Aud was the second daughter of Ketil Flatnose, a Norwegian hersir, and Yngvid Ketilsdóttir, daughter of Ketill Wether, a hersir from Ringarike. Aud married Olaf the White (Oleif), son of King Ingjald, who had named himself King of Dublin after going on voyages to Britain and then conquering the shire of Dublin. They had a son named Thorstein the Red. After Oleif was killed in battle in Ireland, Aud and Thorstein journeyed to the Hebrides. Thorstein married there and had many children; he also became a great warrior king, conquering over half of Scotland; however, he was killed in battle after being betrayed by his people. After this happened Aud, who was at Caithness, learned of her son’s death and built a Knarr, a Viking era ship commonly built for Atlantic voyages. She did this secretly in the forest possibly because women were not allowed to be in possession of these ships, or because she did not want anyone to know that she was building one. After its completion, Aud sailed to the Orkneys. There she married off one of her granddaughters, Groa, the daughter of Thorstein the Red. Aud then set off for Iceland.[2]
On her ship were twenty men, all of which were free, but she was still the leader of them, proving that she was respected, but also that she was strong-willed enough to command a ship alone without the help of a man. She also a great deal of other men on her ship, who were prisoners from Viking raids near and around Britain. They all came from good families, and were called bondsmen. Aud gave these men their freedom once they were in Iceland, making them freed-men, a class between slave and free, where they were not owned, but did not have all the rights of a free man. She also gave them all a great deal of land to farm on and make a living. One of these men was Vifil, who was given Vifilsdal, part of Hvammur í Skeggjadal (commonly translated as "Hvamm"), the area in which Aud settled. When she arrived in Iceland, she claimed all the land in the Dales (Dalasýsla) between the Dagverdara and Skraumuhlaupsa. [3]

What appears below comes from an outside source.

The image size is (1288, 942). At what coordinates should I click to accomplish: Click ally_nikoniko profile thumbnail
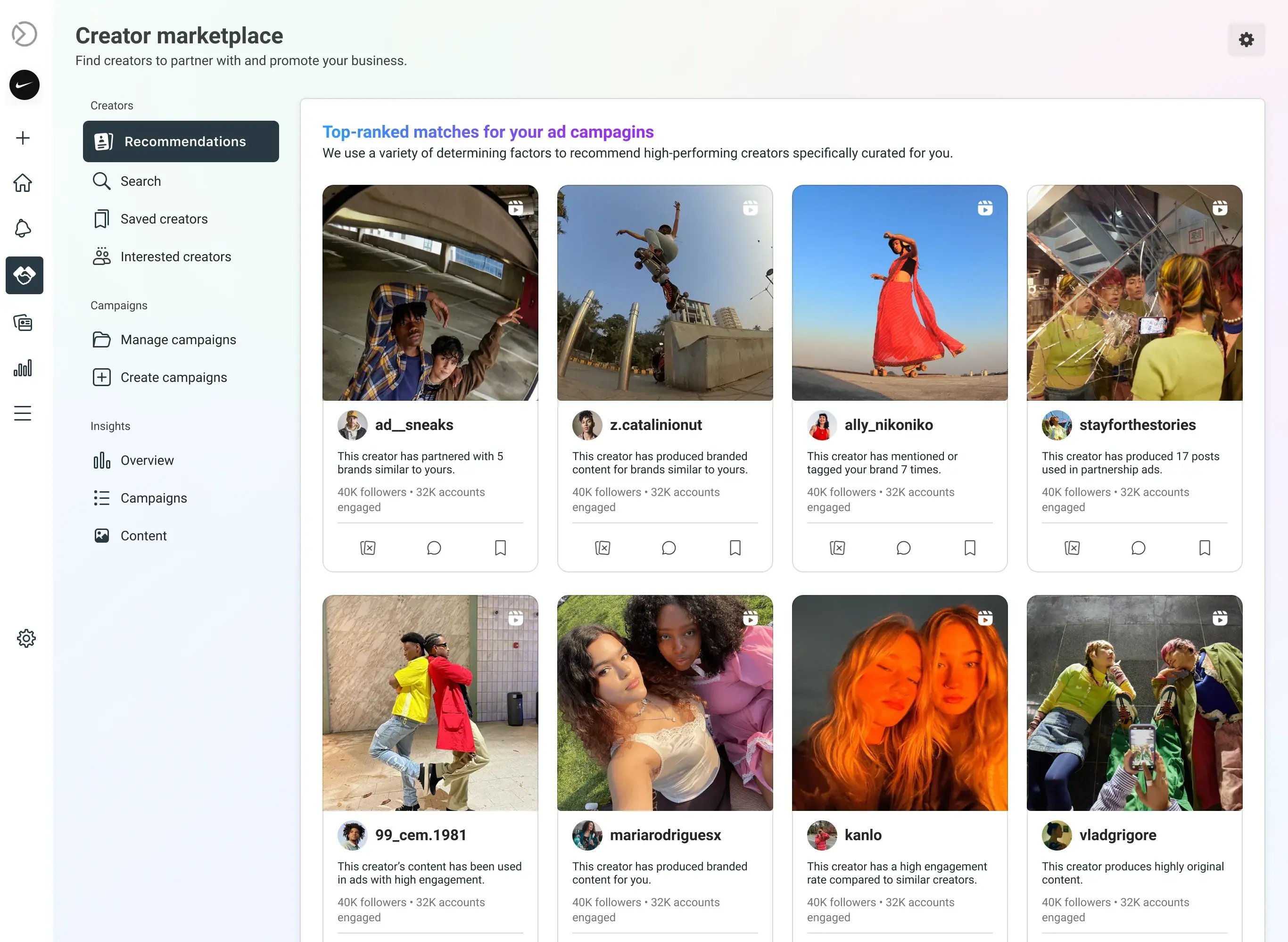[820, 424]
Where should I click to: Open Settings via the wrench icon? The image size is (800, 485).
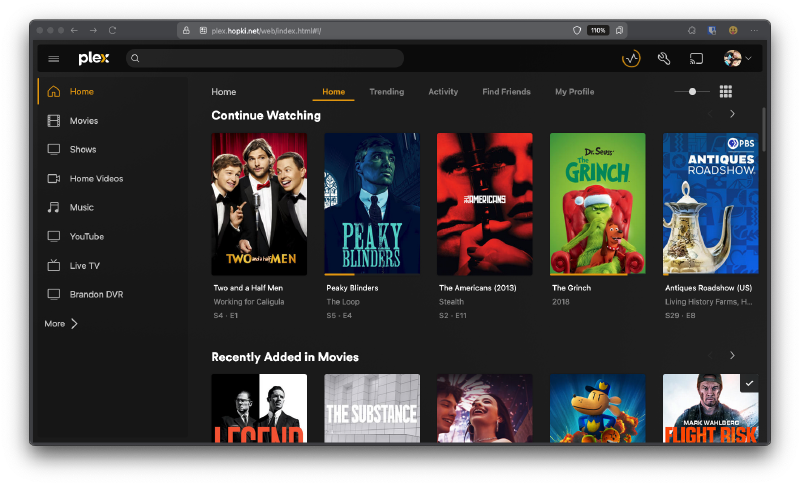click(663, 59)
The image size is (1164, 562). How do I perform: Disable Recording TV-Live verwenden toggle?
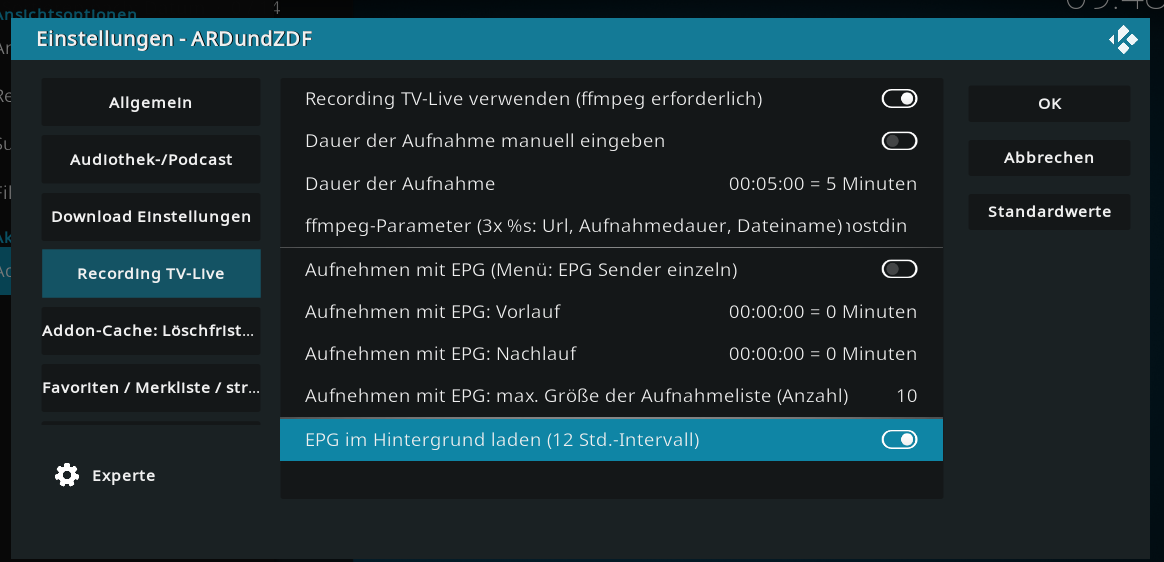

Aud is a very important figure in Icelandic history because she was one of the first settlers and claimed a great deal of land. However, more importantly, is the fact that she did this and was a woman. Women, who did not have all the capabilities of men at the time, but Aud was a very important figure for her time, as her name would suggest, and she took control of her circumstances, and became one of the legendary settlers of Iceland. Unlike most other Icelandic settlers Aud was a baptized and devout Christian. Aud put up crosses on her land and prayed regularly at Krossholar hill, now known as Krosshólaborg.[4]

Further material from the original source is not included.